• Aim of the task: Print all the data, keeping every line exactly as it is.

[Opening Given entries section]

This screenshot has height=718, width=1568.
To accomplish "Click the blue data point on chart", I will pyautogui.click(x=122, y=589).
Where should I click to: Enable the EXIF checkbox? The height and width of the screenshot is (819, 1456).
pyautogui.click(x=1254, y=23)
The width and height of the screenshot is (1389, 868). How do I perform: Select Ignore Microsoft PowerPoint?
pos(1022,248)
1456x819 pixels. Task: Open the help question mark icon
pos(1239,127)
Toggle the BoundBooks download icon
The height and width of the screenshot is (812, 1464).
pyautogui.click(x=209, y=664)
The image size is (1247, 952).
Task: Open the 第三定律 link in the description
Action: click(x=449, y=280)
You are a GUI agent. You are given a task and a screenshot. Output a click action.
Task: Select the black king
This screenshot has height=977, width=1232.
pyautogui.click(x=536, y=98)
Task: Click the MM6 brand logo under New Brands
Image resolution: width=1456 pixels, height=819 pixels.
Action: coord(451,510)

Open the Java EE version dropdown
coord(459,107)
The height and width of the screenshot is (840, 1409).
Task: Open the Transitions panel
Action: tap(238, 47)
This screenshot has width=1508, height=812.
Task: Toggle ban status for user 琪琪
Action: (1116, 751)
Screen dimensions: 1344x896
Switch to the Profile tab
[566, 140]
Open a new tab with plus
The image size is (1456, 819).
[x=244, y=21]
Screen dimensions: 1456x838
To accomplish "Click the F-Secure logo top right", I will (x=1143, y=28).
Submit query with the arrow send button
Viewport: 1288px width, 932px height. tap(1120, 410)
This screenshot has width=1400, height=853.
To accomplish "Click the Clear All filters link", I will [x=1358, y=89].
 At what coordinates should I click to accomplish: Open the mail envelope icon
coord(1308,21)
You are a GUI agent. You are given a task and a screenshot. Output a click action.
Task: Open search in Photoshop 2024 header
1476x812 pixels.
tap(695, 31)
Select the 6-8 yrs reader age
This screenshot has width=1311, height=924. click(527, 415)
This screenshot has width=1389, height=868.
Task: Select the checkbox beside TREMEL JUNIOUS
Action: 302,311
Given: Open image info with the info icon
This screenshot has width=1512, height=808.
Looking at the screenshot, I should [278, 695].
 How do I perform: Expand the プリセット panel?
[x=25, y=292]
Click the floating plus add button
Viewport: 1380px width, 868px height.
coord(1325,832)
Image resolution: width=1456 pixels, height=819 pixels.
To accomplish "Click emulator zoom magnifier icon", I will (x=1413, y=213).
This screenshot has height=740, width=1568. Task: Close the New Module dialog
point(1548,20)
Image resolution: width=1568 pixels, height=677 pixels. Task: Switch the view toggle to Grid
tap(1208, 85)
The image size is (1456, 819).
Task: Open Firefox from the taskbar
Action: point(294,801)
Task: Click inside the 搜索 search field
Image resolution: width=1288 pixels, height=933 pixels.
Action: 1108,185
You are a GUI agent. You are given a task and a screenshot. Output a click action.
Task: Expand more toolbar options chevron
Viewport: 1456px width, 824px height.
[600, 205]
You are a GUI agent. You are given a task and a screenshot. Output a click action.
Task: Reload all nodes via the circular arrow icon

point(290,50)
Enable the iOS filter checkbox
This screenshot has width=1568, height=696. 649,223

[Closing Given entries section]

• Written answer:
This screenshot has height=718, width=1568.
To accomplish "Click the blue data point on chart", I will pyautogui.click(x=122, y=589).
Where should I click to: Enable the EXIF checkbox? The height and width of the screenshot is (819, 1456).
pyautogui.click(x=1254, y=23)
The width and height of the screenshot is (1389, 868). How do I perform: Select Ignore Microsoft PowerPoint?
pos(1022,248)
1456x819 pixels. Task: Open the help question mark icon
pos(1239,127)
Toggle the BoundBooks download icon
The height and width of the screenshot is (812, 1464).
pyautogui.click(x=209, y=664)
The image size is (1247, 952).
Task: Open the 第三定律 link in the description
Action: click(x=449, y=280)
You are a GUI agent. You are given a task and a screenshot. Output a click action.
Task: Select the black king
This screenshot has height=977, width=1232.
pyautogui.click(x=536, y=98)
Task: Click the MM6 brand logo under New Brands
Image resolution: width=1456 pixels, height=819 pixels.
Action: coord(451,510)

Open the Java EE version dropdown
coord(459,107)
The height and width of the screenshot is (840, 1409).
Task: Open the Transitions panel
Action: tap(238, 47)
This screenshot has width=1508, height=812.
Task: Toggle ban status for user 琪琪
Action: (1116, 751)
Screen dimensions: 1344x896
Switch to the Profile tab
[566, 140]
Open a new tab with plus
The image size is (1456, 819).
[x=244, y=21]
Screen dimensions: 1456x838
To accomplish "Click the F-Secure logo top right", I will (x=1143, y=28).
Submit query with the arrow send button
Viewport: 1288px width, 932px height. tap(1120, 410)
This screenshot has width=1400, height=853.
To accomplish "Click the Clear All filters link", I will [x=1358, y=89].
 At what coordinates should I click to accomplish: Open the mail envelope icon
coord(1308,21)
You are a GUI agent. You are given a task and a screenshot. Output a click action.
Task: Open search in Photoshop 2024 header
1476x812 pixels.
tap(695, 31)
Select the 6-8 yrs reader age
This screenshot has width=1311, height=924. click(527, 415)
This screenshot has width=1389, height=868.
Task: Select the checkbox beside TREMEL JUNIOUS
Action: 302,311
Given: Open image info with the info icon
This screenshot has width=1512, height=808.
Looking at the screenshot, I should [278, 695].
 How do I perform: Expand the プリセット panel?
[x=25, y=292]
Click the floating plus add button
Viewport: 1380px width, 868px height.
coord(1325,832)
Image resolution: width=1456 pixels, height=819 pixels.
To accomplish "Click emulator zoom magnifier icon", I will (x=1413, y=213).
This screenshot has height=740, width=1568. Task: Close the New Module dialog
point(1548,20)
Image resolution: width=1568 pixels, height=677 pixels. Task: Switch the view toggle to Grid
tap(1208, 85)
The image size is (1456, 819).
Task: Open Firefox from the taskbar
Action: point(294,801)
Task: Click inside the 搜索 search field
Image resolution: width=1288 pixels, height=933 pixels.
Action: 1108,185
You are a GUI agent. You are given a task and a screenshot. Output a click action.
Task: Expand more toolbar options chevron
Viewport: 1456px width, 824px height.
[600, 205]
You are a GUI agent. You are given a task and a screenshot. Output a click action.
Task: Reload all nodes via the circular arrow icon

point(290,50)
Enable the iOS filter checkbox
This screenshot has width=1568, height=696. 649,223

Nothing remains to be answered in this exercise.